══ DATA FOR REVIEW

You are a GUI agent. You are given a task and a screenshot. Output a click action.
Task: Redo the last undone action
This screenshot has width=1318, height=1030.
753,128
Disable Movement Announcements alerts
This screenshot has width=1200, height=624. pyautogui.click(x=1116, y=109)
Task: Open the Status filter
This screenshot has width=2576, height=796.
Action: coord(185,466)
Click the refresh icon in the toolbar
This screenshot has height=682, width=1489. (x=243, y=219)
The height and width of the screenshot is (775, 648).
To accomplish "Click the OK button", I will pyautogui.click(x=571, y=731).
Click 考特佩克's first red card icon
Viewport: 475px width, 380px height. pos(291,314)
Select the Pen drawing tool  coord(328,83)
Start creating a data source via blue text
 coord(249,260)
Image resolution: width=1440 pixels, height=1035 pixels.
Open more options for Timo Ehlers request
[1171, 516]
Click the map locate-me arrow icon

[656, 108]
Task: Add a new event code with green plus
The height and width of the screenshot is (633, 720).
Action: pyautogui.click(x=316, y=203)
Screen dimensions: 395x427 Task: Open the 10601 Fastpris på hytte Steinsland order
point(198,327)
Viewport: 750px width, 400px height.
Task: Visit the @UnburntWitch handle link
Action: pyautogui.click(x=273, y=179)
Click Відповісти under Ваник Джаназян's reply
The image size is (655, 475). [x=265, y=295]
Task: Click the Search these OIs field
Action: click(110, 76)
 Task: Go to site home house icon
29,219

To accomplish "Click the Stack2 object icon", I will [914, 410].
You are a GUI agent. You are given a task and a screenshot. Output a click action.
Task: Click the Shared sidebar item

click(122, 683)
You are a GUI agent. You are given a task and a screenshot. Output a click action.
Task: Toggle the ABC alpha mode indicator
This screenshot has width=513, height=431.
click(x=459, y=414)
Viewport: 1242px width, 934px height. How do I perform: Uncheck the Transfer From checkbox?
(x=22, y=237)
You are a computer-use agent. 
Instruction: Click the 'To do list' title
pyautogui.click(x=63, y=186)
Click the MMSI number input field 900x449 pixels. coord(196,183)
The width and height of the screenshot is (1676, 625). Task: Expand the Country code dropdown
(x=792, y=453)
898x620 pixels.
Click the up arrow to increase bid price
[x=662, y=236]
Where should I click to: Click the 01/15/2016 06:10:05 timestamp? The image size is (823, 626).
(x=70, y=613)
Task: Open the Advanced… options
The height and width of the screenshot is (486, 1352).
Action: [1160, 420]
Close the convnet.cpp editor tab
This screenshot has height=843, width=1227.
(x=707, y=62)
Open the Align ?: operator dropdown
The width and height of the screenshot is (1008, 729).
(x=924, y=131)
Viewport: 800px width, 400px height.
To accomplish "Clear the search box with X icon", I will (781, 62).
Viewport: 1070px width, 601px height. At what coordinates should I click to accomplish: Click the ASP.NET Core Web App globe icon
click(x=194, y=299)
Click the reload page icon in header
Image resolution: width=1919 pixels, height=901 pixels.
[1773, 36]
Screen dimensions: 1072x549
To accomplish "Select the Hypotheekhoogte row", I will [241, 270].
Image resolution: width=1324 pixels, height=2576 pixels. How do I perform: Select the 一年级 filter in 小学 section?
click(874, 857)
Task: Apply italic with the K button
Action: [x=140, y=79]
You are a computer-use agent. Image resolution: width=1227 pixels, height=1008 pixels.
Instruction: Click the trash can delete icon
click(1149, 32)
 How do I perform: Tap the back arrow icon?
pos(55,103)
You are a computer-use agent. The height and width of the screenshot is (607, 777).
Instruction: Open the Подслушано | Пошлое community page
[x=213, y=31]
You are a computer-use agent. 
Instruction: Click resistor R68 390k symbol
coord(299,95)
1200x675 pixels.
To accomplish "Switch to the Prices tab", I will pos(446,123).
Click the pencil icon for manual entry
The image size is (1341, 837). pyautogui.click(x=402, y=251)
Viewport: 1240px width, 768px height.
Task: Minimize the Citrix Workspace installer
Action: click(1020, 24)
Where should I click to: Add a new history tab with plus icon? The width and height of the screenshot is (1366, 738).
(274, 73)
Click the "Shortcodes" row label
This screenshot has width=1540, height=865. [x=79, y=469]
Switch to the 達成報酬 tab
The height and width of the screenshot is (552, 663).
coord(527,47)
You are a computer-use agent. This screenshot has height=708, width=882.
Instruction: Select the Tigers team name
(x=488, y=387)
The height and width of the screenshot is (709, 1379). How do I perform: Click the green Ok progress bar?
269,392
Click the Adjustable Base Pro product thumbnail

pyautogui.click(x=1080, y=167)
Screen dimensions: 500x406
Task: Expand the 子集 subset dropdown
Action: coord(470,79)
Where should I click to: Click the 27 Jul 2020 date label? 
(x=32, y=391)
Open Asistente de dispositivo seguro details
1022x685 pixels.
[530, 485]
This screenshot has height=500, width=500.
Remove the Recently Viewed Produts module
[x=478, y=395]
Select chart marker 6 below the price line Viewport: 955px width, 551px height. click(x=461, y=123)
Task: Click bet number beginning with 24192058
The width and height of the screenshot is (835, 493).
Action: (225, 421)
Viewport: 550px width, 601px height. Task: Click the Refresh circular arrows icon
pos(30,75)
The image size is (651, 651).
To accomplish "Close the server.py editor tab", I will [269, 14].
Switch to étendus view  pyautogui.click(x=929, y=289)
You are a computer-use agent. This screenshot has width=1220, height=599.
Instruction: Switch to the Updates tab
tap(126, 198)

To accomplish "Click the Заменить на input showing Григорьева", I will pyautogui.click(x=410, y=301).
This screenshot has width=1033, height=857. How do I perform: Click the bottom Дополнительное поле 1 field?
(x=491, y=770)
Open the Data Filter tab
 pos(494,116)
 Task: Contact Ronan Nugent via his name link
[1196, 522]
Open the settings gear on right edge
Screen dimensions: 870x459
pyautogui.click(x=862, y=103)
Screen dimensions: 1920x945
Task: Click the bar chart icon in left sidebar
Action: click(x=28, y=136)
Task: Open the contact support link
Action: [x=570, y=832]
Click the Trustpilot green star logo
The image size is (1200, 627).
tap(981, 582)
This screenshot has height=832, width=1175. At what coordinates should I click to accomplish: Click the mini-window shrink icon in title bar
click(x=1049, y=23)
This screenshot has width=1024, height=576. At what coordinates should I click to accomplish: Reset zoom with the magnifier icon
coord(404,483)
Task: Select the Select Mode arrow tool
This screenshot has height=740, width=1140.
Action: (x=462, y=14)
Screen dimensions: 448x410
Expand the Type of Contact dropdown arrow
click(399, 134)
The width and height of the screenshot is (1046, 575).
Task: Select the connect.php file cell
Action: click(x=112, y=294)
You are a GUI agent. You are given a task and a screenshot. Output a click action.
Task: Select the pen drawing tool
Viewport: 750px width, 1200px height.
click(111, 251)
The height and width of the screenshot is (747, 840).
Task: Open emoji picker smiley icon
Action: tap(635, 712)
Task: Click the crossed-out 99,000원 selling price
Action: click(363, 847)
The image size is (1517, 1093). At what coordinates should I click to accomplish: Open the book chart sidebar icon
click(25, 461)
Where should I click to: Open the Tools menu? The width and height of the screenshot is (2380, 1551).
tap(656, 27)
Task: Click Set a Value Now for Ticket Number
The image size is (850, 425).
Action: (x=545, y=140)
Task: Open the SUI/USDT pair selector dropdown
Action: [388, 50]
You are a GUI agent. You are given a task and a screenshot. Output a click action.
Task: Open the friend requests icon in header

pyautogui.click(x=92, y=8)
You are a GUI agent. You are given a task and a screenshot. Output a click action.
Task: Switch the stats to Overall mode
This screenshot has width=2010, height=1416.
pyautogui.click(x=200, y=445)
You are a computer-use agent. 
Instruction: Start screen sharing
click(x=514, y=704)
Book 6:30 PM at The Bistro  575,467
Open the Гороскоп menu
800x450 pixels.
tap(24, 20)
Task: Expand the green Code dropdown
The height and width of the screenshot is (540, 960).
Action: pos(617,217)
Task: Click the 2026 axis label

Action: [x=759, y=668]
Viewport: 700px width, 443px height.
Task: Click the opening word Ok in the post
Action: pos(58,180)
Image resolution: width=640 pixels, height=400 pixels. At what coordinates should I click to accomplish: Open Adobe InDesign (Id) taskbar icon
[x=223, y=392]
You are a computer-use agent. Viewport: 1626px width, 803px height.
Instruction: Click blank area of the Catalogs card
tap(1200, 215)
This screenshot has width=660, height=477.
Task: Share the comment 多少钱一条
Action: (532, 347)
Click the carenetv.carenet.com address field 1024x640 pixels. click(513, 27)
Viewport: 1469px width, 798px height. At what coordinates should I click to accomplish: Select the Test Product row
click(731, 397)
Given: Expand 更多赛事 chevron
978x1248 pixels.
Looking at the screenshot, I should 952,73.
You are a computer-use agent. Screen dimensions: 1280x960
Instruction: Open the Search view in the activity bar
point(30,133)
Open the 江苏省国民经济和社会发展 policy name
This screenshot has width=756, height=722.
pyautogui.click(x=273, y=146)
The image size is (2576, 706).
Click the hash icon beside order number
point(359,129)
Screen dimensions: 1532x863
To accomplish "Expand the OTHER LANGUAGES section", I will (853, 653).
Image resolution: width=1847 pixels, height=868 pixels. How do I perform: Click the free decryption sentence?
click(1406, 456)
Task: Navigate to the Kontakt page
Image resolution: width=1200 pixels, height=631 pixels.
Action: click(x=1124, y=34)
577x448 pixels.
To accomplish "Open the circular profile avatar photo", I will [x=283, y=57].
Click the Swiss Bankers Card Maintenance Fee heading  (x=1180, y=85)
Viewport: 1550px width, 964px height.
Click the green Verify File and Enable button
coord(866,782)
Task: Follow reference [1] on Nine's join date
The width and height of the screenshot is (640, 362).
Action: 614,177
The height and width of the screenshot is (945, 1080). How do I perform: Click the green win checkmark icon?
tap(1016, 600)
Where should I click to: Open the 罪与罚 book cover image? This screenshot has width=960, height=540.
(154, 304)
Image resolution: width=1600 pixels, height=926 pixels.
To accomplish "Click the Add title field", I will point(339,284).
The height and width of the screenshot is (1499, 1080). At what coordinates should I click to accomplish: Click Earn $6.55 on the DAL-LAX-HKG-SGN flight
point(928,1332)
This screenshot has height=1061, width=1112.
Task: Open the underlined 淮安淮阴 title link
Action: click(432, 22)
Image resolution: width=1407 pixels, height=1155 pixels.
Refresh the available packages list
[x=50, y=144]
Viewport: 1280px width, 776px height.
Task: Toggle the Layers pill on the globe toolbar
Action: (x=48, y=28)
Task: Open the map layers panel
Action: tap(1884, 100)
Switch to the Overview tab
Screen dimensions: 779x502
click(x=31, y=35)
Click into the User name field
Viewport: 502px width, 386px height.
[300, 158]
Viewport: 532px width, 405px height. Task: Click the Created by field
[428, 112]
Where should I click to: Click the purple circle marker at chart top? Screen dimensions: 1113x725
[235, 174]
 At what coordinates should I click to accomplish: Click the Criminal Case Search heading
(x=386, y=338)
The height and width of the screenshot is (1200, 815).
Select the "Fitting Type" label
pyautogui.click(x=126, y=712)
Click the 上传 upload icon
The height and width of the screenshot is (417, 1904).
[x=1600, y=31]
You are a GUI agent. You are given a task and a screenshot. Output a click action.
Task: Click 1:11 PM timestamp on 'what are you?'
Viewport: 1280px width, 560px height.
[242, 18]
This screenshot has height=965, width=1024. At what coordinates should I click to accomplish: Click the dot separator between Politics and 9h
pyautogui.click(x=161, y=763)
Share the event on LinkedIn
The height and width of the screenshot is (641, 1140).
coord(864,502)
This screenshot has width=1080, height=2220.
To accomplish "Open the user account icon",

════

PROBLEM STATEMENT:
Search the entries above for the word "will" and copy each line where it appears.

RESPONSE BOX:
To accomplish "Click the OK button", I will pyautogui.click(x=571, y=731).
To accomplish "Click the Stack2 object icon", I will [914, 410].
To accomplish "Clear the search box with X icon", I will (781, 62).
To accomplish "Select the Hypotheekhoogte row", I will [241, 270].
To accomplish "Switch to the Prices tab", I will pos(446,123).
To accomplish "Close the server.py editor tab", I will [269, 14].
To accomplish "Click the Заменить на input showing Григорьева", I will pyautogui.click(x=410, y=301).
To accomplish "Expand the OTHER LANGUAGES section", I will (853, 653).
To accomplish "Open the circular profile avatar photo", I will [x=283, y=57].
To accomplish "Click the Add title field", I will point(339,284).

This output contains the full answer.